En fait, il n’a échappé à personne, encore moins aux opérateurs économiques et aux spécialistes de la trésorerie, que le débat sur la ‘roupie forte’ a connu une accélération médiatique à quelques jours de la réunion du Monetary Policy Committee (MPC) prévue ce matin, comme par hasard... Simple coïncidence ou volonté délibérée d’exercer une pression sur les membres du comité pour les faire danser sur la même musique que les exportateurs ?
À voir de plus près, il y a visiblement de la surenchère dans la démarche de Business Mauritius/MEXA. En brandissant la menace de délocalisation et d’un manque à gagner de Rs 3 milliards sur les recettes d’exportation en raison de la roupie forte, des exportateurs tentent visiblement de forcer la main aux autorités pour trouver une solution à leur problème de compétitivité. La solution, selon eux, est celle d’une nouvelle politique monétaire pour ralentir le taux de change défavorable de la roupie face aux principales devises étrangères. En clair, les exportateurs demandent tout bonnement une dépréciation de la roupie, celle-ci s’étant, selon un ‘Position Paper’ de la MEXA, fortement appréciée globalement vis-à-vis du dollar, de la livre et de l’euro, à hauteur de 31 % de juin 2016 à août 2017.
Sans le dire ouvertement, les exportateurs réclament ni plus ni moins une baisse du taux Repo qui, à 4 %, est déjà bas et ce, depuis une quinzaine de mois. Un message que le gouverneur de la Banque de Maurice, Ramesh Basant Roi, a manifestement bien reçu. Celui-ci, qui présidera aujourd’hui sa dernière réunion – son contrat à ce poste ne devant pas être renouvelé, à en croire l’entourage du bureau du Premier ministre –, sera-t-il tenté de franchir la ligne jusqu’à répondre positivement aux attentes des exportateurs en procédant à une baisse du taux directeur ?
S’il cédait à cette exigence, cette posture n’étonnerait personne vu que, depuis son installation au 18e étage de BoM Tower, Basant Roi a habitué les opérateurs économiques à une politique délibérée du glissement de la roupie en intervenant massivement sur le marché du Forex, en achetant notamment des billets verts plus cher mais aussi en baissant le Repo Rate à deux reprises (novembre 2015 et juillet 2016) et en le gardant inchangé durant la totalité de son mandat.
Sans doute faudra-t-il chercher ailleurs et les spécialistes financiers ont raison de ne pas mettre tous les péchés d’Israël sur la tête du locataire de la BoM. À 4 % le Key Repo Rate, le loyer de l’argent, reste relativement faible et les baisses successives de ce taux, ces dernières années, n’ont pas incité davantage les opérateurs à emprunter du circuit bancaire pour investir. Du coup, l’excès de liquidités, estimé à Rs 13 milliards, est source d’inquiétudes pour la Banque de Maurice depuis presque une décennie maintenant.

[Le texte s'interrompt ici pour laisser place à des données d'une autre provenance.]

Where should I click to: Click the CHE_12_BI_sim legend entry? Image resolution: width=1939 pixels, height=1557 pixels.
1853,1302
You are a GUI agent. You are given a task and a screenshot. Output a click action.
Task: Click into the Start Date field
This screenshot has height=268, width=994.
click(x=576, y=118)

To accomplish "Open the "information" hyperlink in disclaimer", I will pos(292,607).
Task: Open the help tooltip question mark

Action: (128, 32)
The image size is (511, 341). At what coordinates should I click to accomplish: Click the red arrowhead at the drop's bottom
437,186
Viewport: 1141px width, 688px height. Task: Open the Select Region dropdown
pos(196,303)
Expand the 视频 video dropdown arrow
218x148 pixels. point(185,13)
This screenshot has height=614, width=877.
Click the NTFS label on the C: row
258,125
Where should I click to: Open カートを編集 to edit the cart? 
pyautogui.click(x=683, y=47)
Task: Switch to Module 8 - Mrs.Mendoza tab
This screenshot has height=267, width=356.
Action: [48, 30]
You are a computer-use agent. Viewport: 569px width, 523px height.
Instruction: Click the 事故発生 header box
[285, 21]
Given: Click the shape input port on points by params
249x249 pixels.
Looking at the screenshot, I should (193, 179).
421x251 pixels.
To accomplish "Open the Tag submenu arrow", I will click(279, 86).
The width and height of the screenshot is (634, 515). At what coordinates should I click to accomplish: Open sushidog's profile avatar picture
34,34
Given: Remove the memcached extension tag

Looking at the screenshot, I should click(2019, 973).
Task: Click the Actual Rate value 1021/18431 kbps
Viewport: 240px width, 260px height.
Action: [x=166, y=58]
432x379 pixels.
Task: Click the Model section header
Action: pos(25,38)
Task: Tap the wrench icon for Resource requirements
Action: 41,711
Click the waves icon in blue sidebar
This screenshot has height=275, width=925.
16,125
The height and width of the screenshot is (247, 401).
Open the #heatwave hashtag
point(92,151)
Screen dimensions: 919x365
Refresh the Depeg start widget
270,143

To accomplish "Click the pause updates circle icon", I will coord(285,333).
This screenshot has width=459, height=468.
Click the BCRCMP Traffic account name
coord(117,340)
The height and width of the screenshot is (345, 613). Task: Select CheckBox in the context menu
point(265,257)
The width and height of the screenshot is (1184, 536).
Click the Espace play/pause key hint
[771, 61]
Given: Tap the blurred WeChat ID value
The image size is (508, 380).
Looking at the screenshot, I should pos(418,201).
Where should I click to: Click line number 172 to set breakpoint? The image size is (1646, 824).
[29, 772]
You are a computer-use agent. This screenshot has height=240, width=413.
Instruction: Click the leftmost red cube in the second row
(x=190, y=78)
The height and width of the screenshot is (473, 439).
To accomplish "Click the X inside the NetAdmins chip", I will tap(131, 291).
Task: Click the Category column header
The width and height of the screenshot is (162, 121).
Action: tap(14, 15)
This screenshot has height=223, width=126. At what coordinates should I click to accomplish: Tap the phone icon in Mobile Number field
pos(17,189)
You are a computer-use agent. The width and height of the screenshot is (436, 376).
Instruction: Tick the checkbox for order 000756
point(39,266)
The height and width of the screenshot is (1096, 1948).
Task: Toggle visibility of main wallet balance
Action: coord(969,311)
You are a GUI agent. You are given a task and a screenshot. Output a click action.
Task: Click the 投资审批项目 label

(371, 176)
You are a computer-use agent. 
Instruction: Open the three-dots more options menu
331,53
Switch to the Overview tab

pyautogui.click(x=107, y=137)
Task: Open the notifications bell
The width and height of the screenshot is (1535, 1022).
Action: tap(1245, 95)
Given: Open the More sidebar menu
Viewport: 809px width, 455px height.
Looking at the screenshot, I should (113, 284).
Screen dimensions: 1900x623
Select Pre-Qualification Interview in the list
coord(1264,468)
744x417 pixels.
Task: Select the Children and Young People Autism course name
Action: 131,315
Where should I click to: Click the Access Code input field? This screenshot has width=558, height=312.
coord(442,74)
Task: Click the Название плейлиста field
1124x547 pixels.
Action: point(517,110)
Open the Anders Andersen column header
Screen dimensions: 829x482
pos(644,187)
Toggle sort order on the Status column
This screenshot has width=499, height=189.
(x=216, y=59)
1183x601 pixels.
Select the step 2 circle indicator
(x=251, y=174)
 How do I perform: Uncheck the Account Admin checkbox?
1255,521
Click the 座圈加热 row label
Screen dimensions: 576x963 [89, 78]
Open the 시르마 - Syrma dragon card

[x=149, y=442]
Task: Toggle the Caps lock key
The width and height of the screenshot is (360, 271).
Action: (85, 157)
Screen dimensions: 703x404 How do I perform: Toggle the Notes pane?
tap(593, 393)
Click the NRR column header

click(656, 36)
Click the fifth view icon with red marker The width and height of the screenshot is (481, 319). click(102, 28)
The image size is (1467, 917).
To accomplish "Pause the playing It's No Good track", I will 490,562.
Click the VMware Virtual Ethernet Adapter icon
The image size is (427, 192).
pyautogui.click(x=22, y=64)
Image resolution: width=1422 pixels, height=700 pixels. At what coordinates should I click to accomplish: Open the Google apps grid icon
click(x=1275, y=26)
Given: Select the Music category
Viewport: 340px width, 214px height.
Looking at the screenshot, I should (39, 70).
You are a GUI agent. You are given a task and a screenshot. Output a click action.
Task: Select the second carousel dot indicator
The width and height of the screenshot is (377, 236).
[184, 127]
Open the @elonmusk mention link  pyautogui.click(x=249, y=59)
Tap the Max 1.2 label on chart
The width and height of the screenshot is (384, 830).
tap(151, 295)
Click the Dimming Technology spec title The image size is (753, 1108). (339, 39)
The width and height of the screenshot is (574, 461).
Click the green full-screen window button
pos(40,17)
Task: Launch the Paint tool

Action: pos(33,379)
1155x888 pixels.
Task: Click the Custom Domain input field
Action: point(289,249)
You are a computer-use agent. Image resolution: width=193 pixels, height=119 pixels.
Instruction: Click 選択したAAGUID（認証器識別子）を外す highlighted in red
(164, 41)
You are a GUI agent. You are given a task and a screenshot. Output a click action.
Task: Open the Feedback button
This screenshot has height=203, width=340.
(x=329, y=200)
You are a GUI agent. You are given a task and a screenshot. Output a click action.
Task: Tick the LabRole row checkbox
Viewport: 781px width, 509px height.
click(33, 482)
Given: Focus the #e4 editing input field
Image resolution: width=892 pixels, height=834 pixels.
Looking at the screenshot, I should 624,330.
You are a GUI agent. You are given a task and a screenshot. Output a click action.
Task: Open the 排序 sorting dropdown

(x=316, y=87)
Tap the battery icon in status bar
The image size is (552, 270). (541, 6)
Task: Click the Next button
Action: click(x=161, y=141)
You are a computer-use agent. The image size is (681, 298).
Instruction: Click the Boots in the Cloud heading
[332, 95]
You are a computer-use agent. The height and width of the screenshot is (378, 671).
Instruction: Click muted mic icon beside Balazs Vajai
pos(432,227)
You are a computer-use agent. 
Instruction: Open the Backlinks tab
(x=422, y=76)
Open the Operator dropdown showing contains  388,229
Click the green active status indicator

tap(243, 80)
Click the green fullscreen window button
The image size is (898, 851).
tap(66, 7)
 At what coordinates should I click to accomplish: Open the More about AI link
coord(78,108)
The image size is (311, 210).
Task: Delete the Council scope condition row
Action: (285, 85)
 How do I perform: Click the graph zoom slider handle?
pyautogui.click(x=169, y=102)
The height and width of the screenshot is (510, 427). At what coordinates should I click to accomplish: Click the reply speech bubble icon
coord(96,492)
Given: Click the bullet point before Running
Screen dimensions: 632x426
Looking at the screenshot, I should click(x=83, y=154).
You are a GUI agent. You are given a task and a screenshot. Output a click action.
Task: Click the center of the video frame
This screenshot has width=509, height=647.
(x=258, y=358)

Aujourd’hui, les exportateurs, et la MEXA particulièrement, cherchent à comprendre la chute du taux de change du billet vert. Les agissements de Donald Trump, couplés à sa politique économique pour le moins incohérente aux yeux de l’Europe et du reste du monde, exercent certainement une pression sur le dollar. Mais les observateurs économiques à Maurice estiment que le phénomène est ailleurs et ne se limite pas simplement à la conjoncture internationale. Ils se posent des questions sur les sources de ce flux de billets verts qui subitement inonde le marché monétaire : investissements directs étrangers, avènement de «Hot Money» sur le marché boursier ou encore spéculations de traders sur la roupie forte, toutes les pistes doivent être creusées par la BoM et les institutions financières pour trouver un début de réponse à cette question.
Basant Roi se trouve dans une posture pour le moins inconfortable. Face à une roupie peu compétitive, qui donne des sueurs froides aux exportateurs et un taux d’inflation en glissement annuel qui a pris une tendance haussière, ces dernières semaines, atteignant jusqu’à 5,3 % en juillet dernier, avec ces deux sujets chauds sur les bras, il marche visiblement sur des oeufs.
Le MPC peut opter pour le statu quo, ce sera ainsi beaucoup de bruits pour rien… pour les exportateurs. Une baisse leur apportera du réconfort nécessairement, mais il sera de courte durée dans un marché de change hautement volatil. La solution est ailleurs : moins de surenchère, plus de hedging…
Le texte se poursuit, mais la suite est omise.